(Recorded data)
**********

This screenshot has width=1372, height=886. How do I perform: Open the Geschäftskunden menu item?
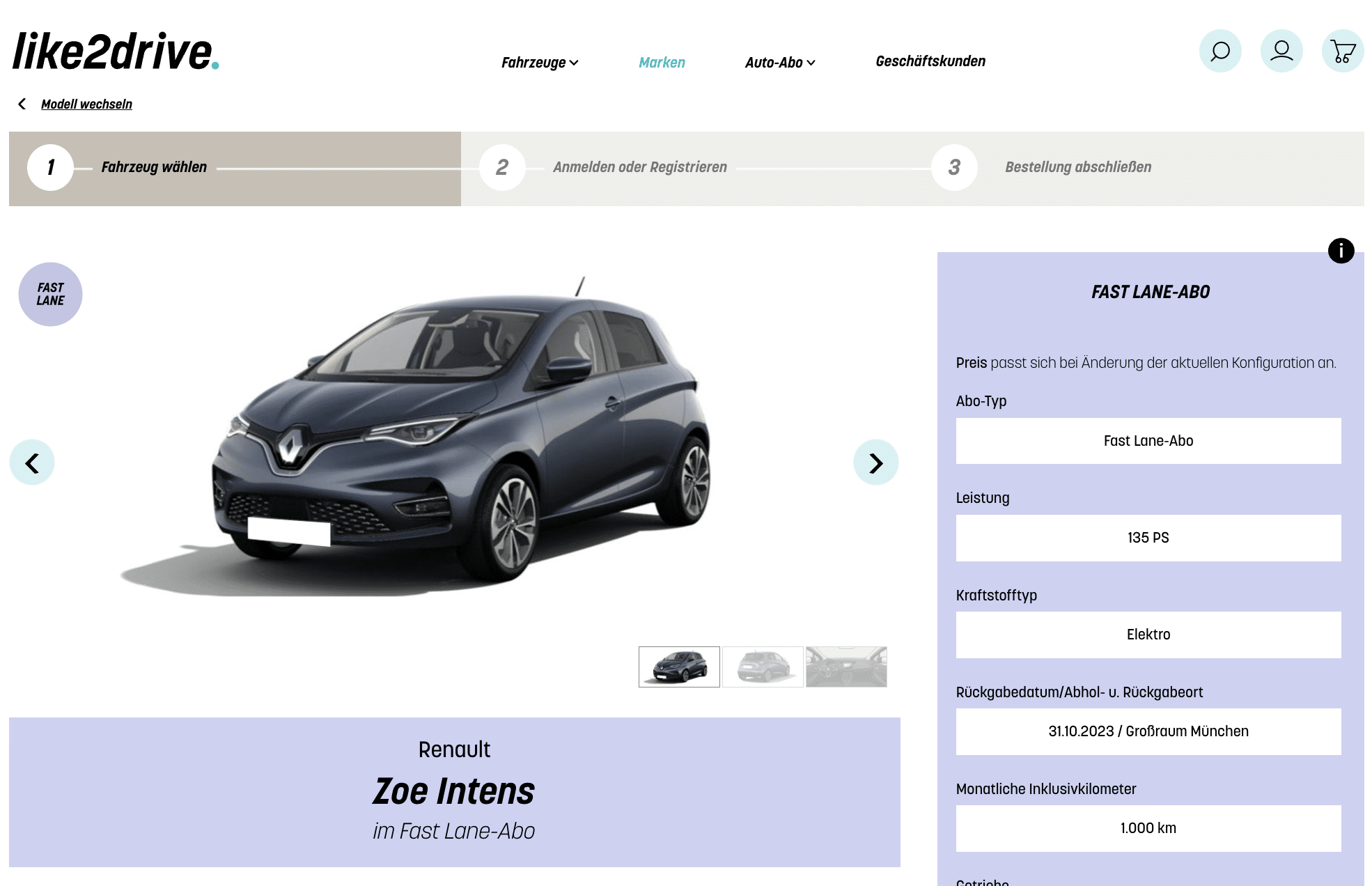coord(930,61)
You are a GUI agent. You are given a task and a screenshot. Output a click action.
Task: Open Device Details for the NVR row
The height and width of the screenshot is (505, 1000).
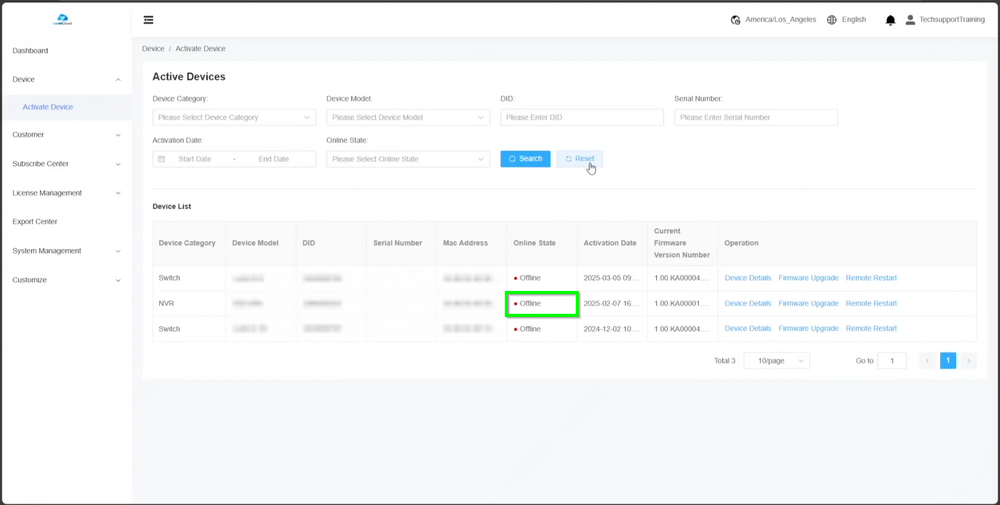(747, 303)
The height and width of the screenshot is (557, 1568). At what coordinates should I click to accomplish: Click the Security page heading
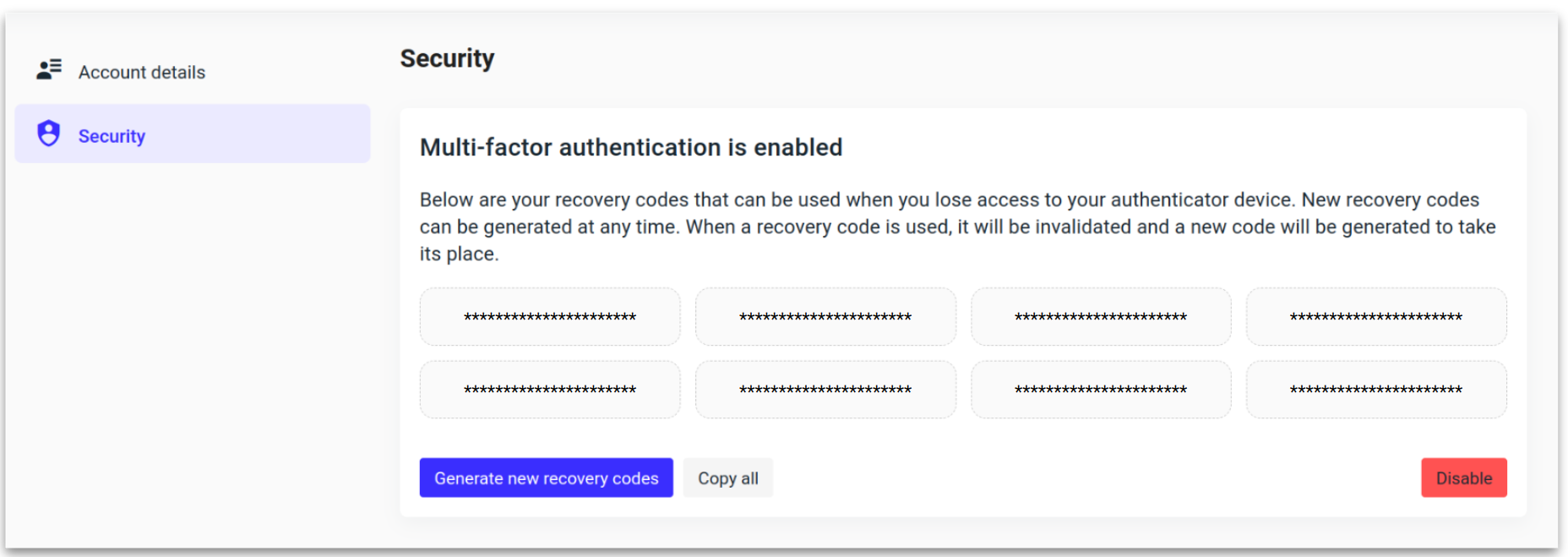[447, 58]
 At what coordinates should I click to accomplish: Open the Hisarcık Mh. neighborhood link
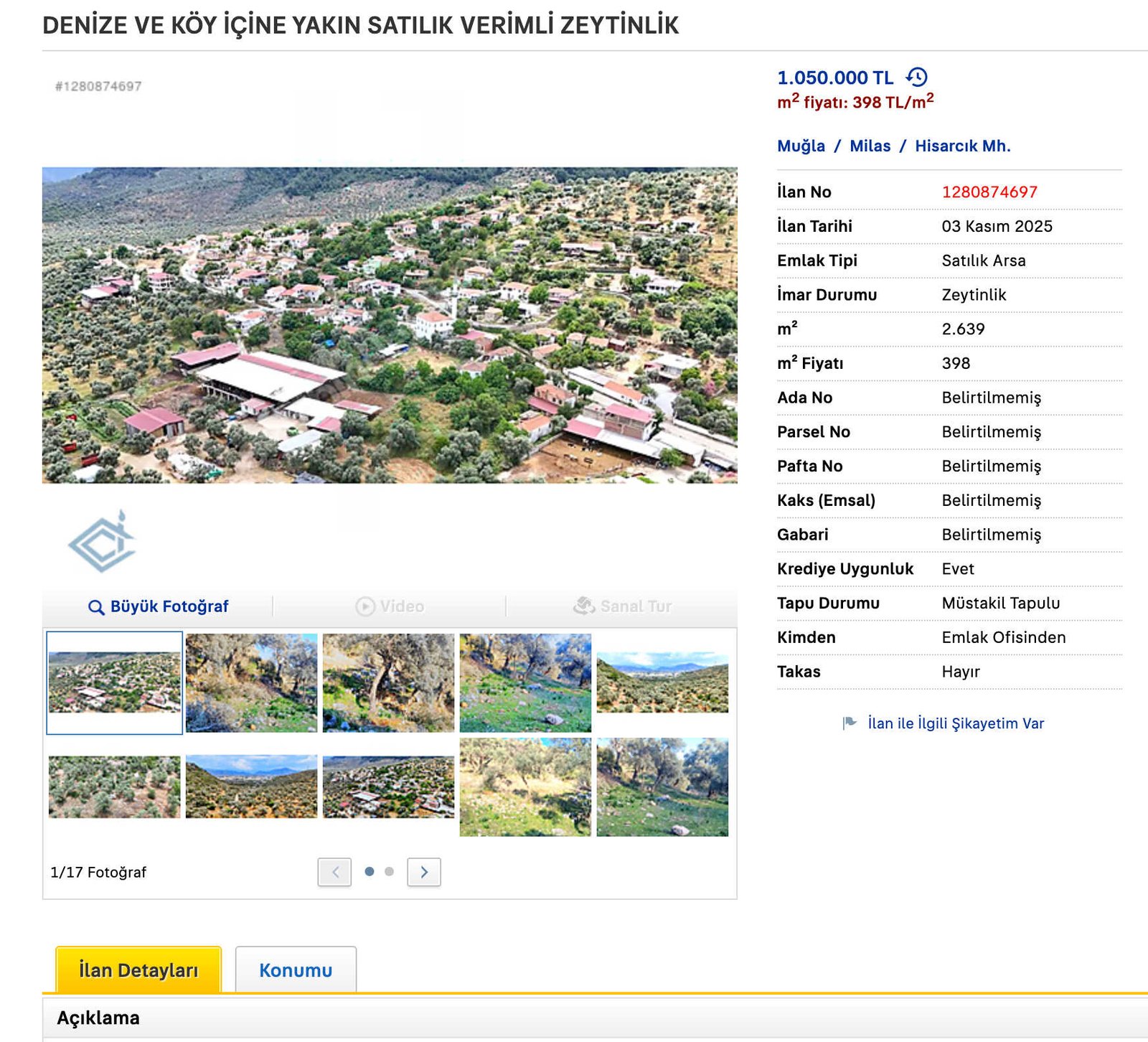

**********

Only one thing is required: an exact printout of the lines from the line containing "The height and width of the screenshot is (505, 1000)." through the last line of the records, pictures excluded.

The height and width of the screenshot is (505, 1000).
(747, 303)
The height and width of the screenshot is (557, 1568). At what coordinates should I click to accomplish: Click the Security page heading
[447, 58]
 At what coordinates should I click to accomplish: Open the Hisarcık Mh. neighborhood link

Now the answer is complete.